Recently the French company Total announced a corporate rebrand to TotalEnergies with a new business model that expands its energy market participation beyond oil and gas to include renewable energy — wind, solar, green hydrogen, among others.

The name change is perhaps the most visible and proactive indication by any oil company so far that use of oil and gas will decrease as the world embraces use of low carbon renewable energy.

It is an expression of commitment and obligations by TotalEnergies to work towards meeting its carbon emissions reduction milestones to address climate change.

This will invariably see the multinational increase its capital spending in solar and wind energy generation, energy storage technologies, while supporting green electrification of transportation which includes electric vehicles charging infrastructure.

The company will be expected to gradually scale down investments in new oil production ventures in line with its long-term energy mix plans to meet its carbon footprint targets.

It is interesting to note that the European multinationals are more prepared and committed to energy transition than the US counterparts mainly due to consistent climate change policies and strategies by European governments.

The US companies lost four years during the Trump administration which was non-supportive of climate initiatives. President Biden green policies, coupled with increased investor, financiers and activist pressure are already prompting the US oil companies to re-align their future business models to accommodate renewable energy.

TotalEnergies is the only remaining multinational corporate in Kenya and in the region (Shell exists as a licensed brand franchise to Vivo) participating in downstream, midstream, and upstream segments of the oil and gas industry.

The company is a significant participant in Uganda oil development projects including the pipeline through Tanzania, and Mozambique natural gas development.

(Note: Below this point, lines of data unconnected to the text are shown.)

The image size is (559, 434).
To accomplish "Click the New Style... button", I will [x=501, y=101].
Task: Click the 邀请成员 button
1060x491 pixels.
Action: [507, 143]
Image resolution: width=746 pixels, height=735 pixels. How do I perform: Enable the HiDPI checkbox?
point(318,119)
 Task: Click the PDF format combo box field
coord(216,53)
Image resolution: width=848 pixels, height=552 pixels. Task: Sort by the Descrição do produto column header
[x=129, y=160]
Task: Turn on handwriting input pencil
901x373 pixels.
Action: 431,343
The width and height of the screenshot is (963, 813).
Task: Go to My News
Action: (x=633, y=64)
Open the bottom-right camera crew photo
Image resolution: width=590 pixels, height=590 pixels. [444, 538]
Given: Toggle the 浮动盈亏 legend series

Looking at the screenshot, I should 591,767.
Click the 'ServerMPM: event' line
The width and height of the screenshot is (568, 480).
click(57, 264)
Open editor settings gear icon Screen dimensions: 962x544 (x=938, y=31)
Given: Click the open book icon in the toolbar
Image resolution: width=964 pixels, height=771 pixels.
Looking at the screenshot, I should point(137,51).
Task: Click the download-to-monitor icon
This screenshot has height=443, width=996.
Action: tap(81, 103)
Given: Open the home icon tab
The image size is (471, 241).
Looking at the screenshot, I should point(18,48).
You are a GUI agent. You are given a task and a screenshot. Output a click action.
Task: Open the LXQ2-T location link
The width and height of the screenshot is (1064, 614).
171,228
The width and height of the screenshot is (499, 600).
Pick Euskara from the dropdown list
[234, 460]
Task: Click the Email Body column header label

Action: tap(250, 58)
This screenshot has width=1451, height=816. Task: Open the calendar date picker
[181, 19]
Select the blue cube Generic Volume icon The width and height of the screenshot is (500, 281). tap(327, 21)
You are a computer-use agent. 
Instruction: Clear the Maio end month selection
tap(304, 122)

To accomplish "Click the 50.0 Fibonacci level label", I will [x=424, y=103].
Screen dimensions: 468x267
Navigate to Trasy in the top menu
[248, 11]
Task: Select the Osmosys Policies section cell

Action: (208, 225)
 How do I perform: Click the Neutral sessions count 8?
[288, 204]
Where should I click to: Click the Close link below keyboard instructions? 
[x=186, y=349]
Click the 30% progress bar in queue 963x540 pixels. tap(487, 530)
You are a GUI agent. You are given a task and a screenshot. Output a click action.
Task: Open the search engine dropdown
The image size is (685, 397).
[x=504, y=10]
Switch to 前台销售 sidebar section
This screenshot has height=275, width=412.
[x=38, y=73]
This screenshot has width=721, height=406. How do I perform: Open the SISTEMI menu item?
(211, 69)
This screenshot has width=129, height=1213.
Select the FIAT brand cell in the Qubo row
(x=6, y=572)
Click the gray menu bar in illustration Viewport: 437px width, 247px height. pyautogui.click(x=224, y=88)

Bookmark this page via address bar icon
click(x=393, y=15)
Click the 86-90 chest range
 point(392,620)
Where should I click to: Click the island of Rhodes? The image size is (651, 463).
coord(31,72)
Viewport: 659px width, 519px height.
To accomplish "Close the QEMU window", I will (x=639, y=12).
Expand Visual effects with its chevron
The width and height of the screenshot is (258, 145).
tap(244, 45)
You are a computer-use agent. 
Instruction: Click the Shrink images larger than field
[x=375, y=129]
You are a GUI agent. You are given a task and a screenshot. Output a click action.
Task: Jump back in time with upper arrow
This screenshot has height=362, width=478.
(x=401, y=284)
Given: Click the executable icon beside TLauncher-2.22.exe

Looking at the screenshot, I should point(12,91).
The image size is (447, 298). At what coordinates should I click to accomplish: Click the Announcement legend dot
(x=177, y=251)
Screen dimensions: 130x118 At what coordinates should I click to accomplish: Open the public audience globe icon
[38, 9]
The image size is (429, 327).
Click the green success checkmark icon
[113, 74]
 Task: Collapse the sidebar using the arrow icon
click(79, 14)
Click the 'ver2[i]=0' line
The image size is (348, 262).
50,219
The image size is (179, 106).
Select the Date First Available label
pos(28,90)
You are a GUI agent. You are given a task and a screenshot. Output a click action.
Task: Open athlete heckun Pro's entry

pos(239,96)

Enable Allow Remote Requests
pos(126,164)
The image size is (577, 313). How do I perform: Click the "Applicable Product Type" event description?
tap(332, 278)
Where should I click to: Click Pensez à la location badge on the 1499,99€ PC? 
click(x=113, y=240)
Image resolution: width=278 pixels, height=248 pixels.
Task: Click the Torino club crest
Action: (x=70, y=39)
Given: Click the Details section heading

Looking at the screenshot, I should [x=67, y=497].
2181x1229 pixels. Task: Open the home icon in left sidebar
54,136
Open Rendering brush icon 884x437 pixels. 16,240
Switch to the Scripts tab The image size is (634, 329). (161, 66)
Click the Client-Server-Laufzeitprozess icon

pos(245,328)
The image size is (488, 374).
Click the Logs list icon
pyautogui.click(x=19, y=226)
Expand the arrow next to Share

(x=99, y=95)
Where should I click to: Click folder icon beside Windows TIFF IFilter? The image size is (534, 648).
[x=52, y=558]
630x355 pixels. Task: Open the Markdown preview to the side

It is also a minority shareholder in the Turkana oil development project.

This puts TotalEnergies in a strong position to work jointly with regional governments to advance a carbon strategy that balances carbon footprint gains in green energy — wind, solar, geothermal, hydro, natural gas — with upstream oil development carbon footprints, so as to justify much needed investments to commercialise oil deposits in the region.

After all, oil will in the foreseeable future remain in demand in particular applications which include chemicals.

Climate change and energy transition journeys will be walked by many at varying speeds. There will be resistance by those with vested interests in oil supply chains who include investors, traders, and oil producing countries whose economies are heavily dependent on oil exports.

Oil producing countries will be pushing to pump as much oil into markets to benefit from oil demands as long as these last. Countries wholly dependent on oil imports will however be more flexible in their uptake of green energy alternatives.

For Kenya, energy transition is an open cheque of opportunities to be filled with least cost options which provide wider economic benefits while guaranteeing energy security and efficiency.

There will need to be an energy transition policy and strategy specifically tailored to optimise options to benefit Kenya while meeting its “net” climate obligations. All this with a caveat that we do have high carbon fossil fuels (coal and oil) still buried in Kitui and Turkana County, and these have economic values.

As for TotalEnergies the rebranded company is welcome and encouraged to fully play its role in energy transition in the region.

The company chose to remain in Africa when all the other multinationals opted to abandon the continent when the markets became tough. The company also had faith in our economy when they floated some of their shares in the NSE.